Inge Morath, che io non conoscevo, è stata la prima donna a entrare nella famosa agenzia fotografica Magnum (di cui avevo visto qualche anno fa un'altra mostra all'Ara Pacis). Moglie di Arthur Miller, il famoso drammaturgo che prima era stato sposato con Marylin Monroe, la Morath - di origine austriaca - era una donna poliedrica e curiosa, conoscitrice delle lingue, appassionata di viaggi, cui ha dedicato molti dei suoi lavori fotografici. Adottò in buona parte un approccio umanistico alla fotografia, scegliendo primariamente come propri soggetti le persone comuni riprese nella loro quotidianità. Ovviamente non mancano nella sua produzione ritratti di personaggi famosi, collaborazioni con artisti e fotografie di paesaggi naturali e urbani, perché - come molti altri fotografi - nel suo approccio alla fotografia la Morath è sempre stata versatile.

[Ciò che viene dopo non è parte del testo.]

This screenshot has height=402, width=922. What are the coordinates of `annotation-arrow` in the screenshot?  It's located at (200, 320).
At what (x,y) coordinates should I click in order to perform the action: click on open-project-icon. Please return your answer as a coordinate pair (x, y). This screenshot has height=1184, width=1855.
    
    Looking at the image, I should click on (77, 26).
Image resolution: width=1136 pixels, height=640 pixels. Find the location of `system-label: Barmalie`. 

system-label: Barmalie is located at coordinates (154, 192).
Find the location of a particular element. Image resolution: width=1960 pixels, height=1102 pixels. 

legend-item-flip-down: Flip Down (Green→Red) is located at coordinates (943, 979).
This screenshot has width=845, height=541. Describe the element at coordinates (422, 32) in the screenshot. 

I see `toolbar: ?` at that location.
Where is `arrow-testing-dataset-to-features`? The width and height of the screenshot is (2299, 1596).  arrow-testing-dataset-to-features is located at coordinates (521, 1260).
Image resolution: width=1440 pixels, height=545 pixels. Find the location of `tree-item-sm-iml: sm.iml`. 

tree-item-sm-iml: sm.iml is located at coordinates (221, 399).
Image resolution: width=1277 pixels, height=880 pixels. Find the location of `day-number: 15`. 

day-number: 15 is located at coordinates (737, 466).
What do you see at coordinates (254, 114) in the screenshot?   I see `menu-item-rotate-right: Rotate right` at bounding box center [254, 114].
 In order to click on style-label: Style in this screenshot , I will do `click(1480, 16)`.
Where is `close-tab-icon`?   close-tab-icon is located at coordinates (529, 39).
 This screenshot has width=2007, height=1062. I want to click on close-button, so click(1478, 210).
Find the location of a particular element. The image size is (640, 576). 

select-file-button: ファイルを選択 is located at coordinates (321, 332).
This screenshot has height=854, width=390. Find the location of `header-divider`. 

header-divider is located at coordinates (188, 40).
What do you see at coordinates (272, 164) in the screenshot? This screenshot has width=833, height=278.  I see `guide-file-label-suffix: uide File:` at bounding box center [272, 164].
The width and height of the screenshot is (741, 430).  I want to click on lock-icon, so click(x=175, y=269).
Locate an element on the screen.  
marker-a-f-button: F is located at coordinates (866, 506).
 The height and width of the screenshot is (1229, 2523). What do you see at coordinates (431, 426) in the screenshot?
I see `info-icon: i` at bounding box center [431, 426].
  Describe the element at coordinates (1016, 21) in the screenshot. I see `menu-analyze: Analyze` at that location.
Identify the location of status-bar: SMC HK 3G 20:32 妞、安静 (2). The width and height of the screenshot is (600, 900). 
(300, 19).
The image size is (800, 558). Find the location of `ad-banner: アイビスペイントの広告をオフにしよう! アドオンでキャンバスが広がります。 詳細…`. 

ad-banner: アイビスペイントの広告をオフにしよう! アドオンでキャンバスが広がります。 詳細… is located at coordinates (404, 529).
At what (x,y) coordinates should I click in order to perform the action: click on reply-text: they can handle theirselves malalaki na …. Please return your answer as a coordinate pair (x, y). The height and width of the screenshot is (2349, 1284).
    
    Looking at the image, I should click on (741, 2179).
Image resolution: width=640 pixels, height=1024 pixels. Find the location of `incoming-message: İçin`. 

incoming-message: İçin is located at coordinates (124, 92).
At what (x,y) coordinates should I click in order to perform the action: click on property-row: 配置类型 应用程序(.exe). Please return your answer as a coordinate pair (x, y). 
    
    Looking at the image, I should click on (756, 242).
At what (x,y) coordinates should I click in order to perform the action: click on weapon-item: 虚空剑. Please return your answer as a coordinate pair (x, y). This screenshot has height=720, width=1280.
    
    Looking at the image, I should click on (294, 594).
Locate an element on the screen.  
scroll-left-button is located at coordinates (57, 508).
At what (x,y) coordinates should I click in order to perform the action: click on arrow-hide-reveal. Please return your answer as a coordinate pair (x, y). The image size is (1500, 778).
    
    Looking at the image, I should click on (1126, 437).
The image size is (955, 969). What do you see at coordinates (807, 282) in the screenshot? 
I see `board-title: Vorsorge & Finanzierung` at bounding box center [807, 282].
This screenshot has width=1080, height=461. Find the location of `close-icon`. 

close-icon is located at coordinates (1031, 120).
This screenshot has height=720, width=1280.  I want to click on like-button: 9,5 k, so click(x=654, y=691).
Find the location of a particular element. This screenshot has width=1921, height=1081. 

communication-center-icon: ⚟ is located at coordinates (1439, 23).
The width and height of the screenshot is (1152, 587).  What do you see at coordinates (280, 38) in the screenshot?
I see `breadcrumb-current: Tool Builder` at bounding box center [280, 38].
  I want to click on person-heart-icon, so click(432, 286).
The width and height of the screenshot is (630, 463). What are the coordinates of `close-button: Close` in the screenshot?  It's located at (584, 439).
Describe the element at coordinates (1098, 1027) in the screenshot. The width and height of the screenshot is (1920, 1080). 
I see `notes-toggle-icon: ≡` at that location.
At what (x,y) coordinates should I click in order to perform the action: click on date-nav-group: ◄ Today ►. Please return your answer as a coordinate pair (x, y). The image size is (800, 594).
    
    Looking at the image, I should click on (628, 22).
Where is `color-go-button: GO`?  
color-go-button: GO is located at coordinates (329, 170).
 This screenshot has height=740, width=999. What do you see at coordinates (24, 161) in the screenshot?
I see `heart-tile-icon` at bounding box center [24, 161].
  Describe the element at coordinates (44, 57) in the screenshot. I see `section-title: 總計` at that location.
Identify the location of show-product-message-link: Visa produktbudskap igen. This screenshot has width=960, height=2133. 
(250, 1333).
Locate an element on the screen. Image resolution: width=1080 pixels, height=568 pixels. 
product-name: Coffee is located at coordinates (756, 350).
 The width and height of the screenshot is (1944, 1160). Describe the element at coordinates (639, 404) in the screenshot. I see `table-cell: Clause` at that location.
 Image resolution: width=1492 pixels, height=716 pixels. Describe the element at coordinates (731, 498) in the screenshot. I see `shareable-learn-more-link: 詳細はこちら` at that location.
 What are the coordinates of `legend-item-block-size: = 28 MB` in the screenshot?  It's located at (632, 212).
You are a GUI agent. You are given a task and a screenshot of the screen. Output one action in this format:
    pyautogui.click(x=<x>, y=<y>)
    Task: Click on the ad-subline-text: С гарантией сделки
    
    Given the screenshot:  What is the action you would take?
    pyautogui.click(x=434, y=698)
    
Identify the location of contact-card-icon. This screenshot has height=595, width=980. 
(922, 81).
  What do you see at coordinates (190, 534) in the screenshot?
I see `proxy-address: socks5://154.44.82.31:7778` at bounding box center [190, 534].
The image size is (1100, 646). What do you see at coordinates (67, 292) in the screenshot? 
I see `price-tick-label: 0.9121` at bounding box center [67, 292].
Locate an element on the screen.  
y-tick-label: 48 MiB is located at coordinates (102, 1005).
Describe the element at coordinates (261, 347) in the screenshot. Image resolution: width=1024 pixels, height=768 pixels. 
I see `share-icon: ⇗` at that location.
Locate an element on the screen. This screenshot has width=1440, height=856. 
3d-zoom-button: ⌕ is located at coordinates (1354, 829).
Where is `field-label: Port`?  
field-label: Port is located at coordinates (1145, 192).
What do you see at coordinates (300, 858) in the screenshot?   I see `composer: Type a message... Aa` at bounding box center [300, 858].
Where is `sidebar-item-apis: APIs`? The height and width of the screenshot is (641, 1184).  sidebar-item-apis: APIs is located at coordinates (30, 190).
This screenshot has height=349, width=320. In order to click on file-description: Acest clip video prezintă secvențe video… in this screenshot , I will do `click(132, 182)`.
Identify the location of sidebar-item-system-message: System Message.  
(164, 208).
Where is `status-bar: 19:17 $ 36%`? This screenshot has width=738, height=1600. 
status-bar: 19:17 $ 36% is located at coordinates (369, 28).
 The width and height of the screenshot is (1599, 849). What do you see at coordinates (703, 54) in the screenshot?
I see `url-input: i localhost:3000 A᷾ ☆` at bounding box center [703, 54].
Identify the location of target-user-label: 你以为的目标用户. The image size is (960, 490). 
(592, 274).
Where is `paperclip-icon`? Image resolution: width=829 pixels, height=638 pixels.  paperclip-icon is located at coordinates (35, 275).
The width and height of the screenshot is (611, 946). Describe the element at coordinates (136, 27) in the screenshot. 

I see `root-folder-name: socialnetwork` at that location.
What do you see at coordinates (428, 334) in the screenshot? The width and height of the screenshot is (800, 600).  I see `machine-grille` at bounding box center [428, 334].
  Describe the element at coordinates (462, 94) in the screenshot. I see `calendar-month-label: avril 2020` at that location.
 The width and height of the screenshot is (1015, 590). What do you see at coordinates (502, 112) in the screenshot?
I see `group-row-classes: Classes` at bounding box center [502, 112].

La mostra prevede una prima parte con le fotografie fatte da altri in cui il soggetto è la stessa Morath, poi le sue foto sono organizzate geograficamente: per ogni area geografica che è stata documentata fotograficamente è esposta una selezione di fotografie particolarmente significativa. Completano l'antologia fotografica la serie dei ritratti e quella intitolata Masks, realizzata insieme all'artista Saul Steinberg.
La mostra si chiude con l'ultima fotografia della Morath, un autoritratto su cui la fotografa ha applicato un'infiorescenza che le copre il volto lasciando visibili solo gli occhi.
Nel percorso espositivo trovano posto anche oggetti, lettere, libri, appunti, e due filmati, uno più breve inserito nel percorso stesso, e l'altro, più lungo, disponibile nell'apposita saletta.
Un personaggio, la Morath, molto interessante sia sul piano umano che fotografico, che la mostra di Roma consente di scoprire o riscoprire, suscitando ulteriori curiosità.
Prima di andar via dal Museo, io e F. decidiamo di fare un salto anche al secondo piano, dove ci soffermiamo su un'altra esposizione, La Bulgaria attraverso lo specchio del tempo, curata da Irina Dilkova e Milena Kaneva. Lo spunto della mostra è costituito da 36 lastre fotografiche relative alla Bulgaria che descrivono l’epoca in cui sono ambientate le foto dal punto di vista storico, etnografico, geografico, diplomatico.
Le lastre erano state donate nel 1996 da Nadezhda Bliznakov De Micheli Vitturi, un’aristocratica italiana di origine bulgara, ad Antonina Stoyanova, allora First Lady della Bulgaria, e appartenevano al nonno Marko Bliznakov, che le aveva conservate avvolte in fogli di carta scritti a macchina, per lo più missive diplomatiche. A parte la curiosità per queste lastre fotografiche e l'allestimento multimediale, noi siamo state catturate dal filmato Un tesoro nel cuore che propone una lunga e bella intervista a una ormai molto anziana Nadezhda Bliznakov De Micheli Vitturi.